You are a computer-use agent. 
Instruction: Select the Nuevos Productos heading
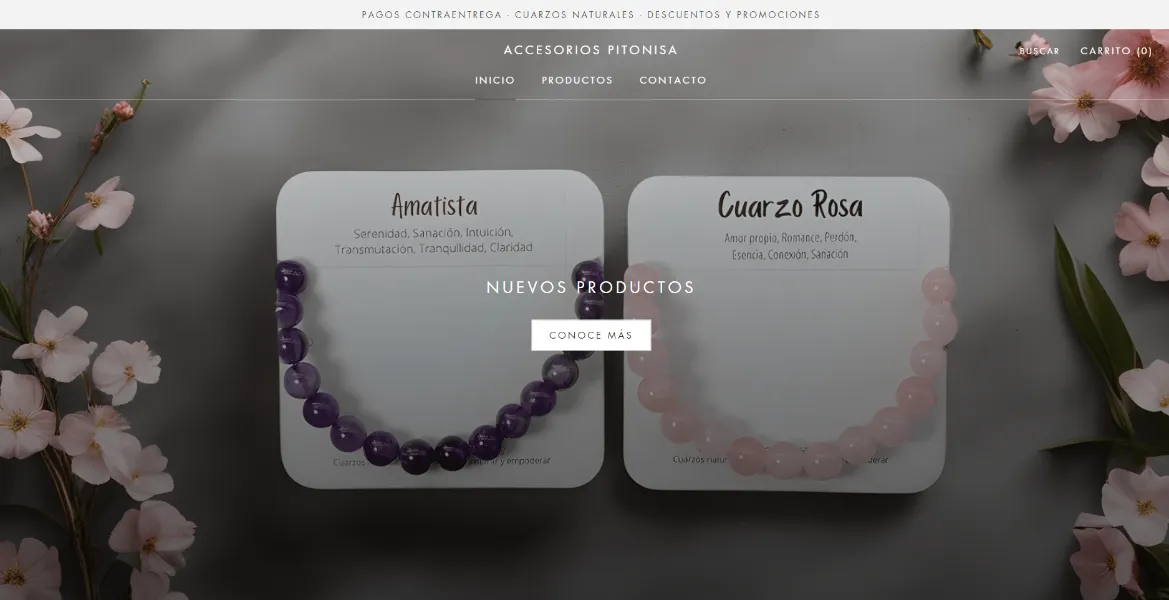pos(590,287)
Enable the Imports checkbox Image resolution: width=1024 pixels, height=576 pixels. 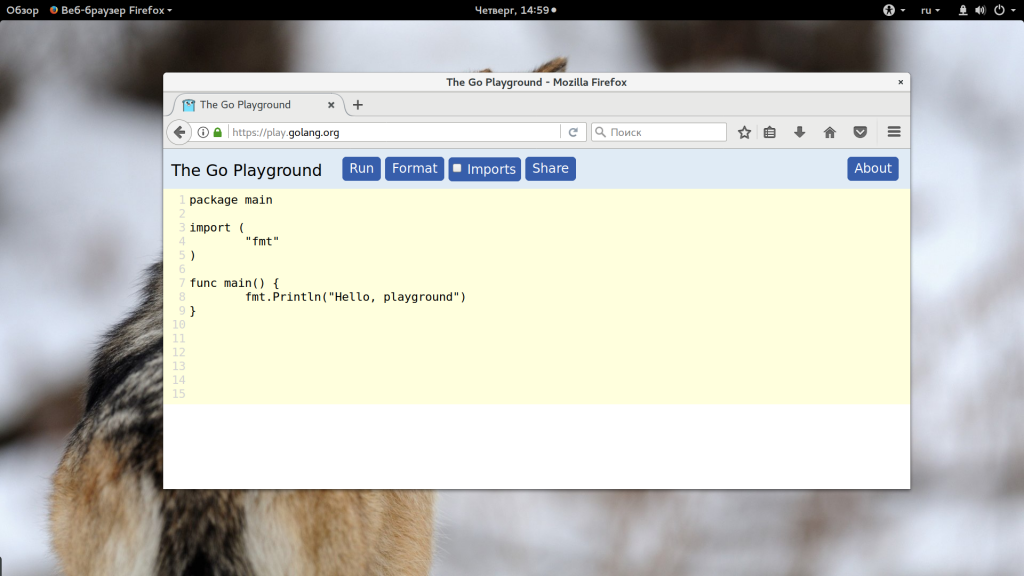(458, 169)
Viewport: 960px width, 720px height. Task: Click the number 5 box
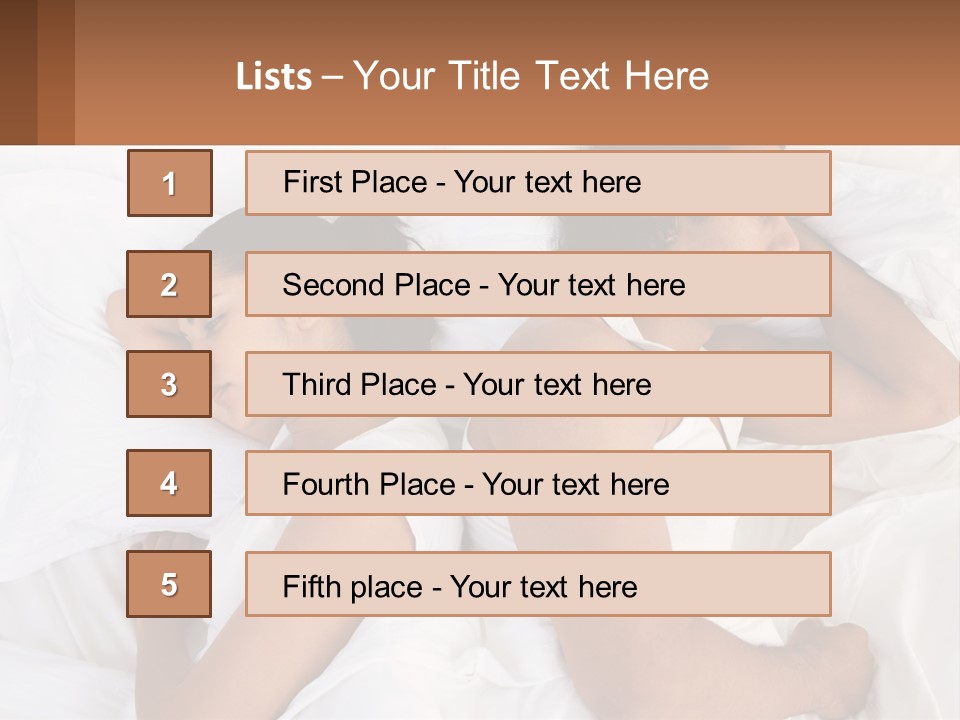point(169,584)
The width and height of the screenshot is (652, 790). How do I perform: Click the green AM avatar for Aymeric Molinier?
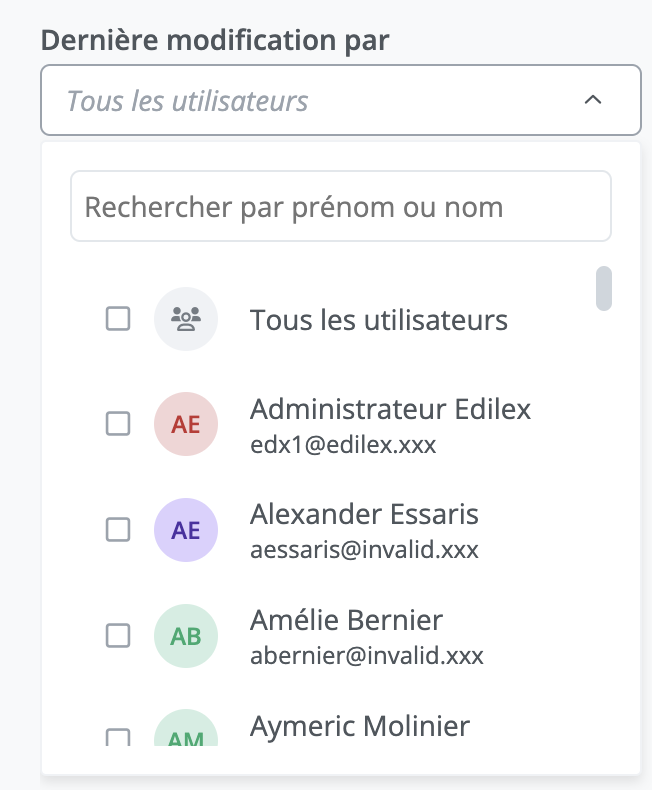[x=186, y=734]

+++

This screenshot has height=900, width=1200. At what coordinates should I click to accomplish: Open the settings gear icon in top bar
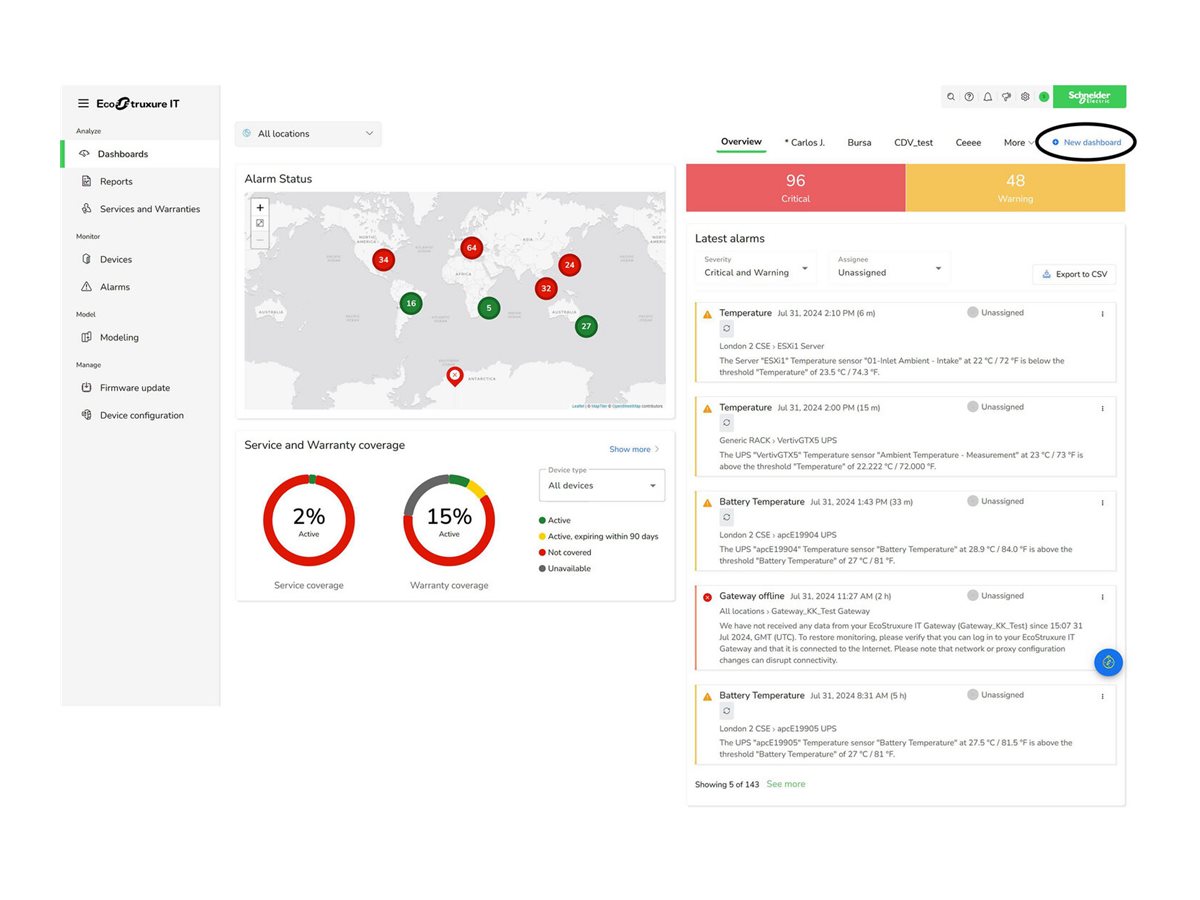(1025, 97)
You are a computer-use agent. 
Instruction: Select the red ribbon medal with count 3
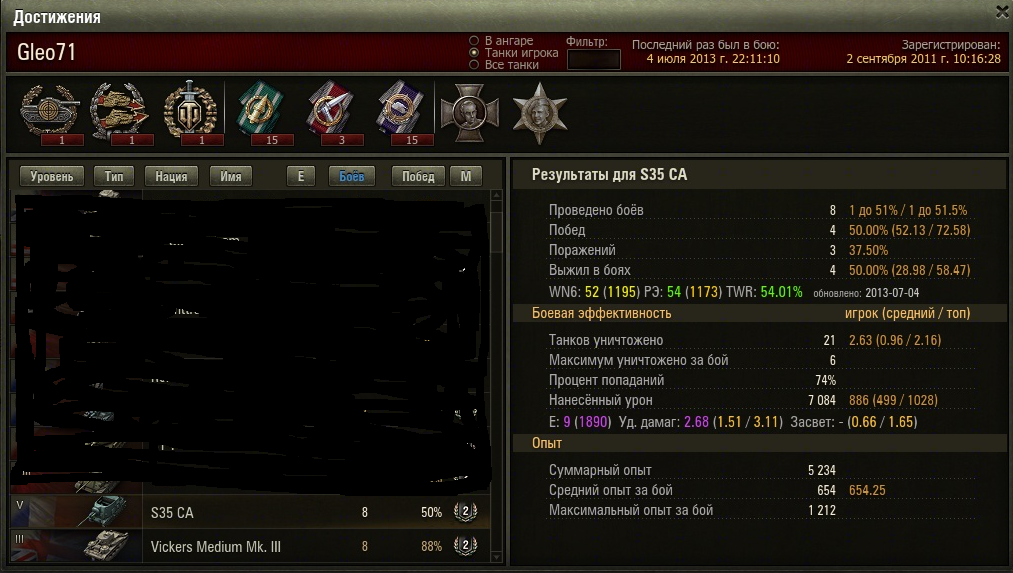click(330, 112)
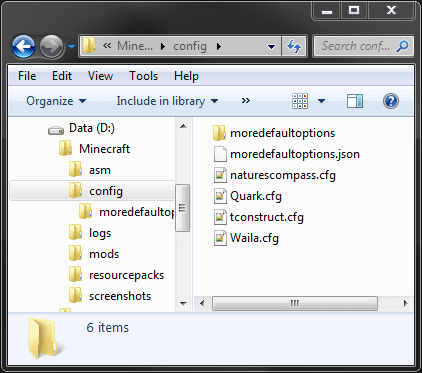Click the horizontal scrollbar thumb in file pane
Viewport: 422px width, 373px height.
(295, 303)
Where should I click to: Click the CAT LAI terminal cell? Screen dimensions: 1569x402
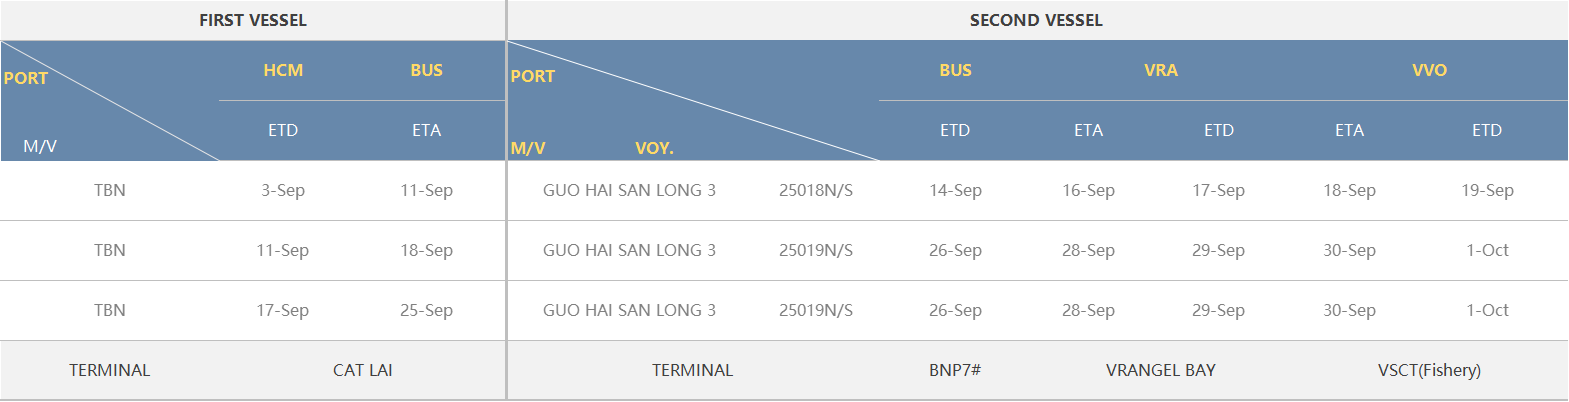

+++

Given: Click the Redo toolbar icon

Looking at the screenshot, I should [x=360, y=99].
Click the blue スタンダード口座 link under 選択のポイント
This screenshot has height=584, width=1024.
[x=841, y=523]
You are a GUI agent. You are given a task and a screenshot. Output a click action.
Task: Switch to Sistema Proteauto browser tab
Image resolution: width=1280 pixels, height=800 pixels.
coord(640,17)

+++

*WHAT NEEDS TO BE DONE*: Output only the lines above from the line that holds "This screenshot has height=900, width=1200." through the line that holds "Where should I", both ends included, and exclude pictures.

*YOUR SOLUTION*:
This screenshot has height=900, width=1200. At what coordinates should I click to accomplish: Open the settings gear icon in top bar
(1025, 97)
You are a computer-use agent. 
Instruction: Select the red ribbon medal with count 3
click(330, 112)
Click the horizontal scrollbar thumb in file pane
Viewport: 422px width, 373px height.
(295, 303)
Where should I click to: Click the CAT LAI terminal cell? Screen dimensions: 1569x402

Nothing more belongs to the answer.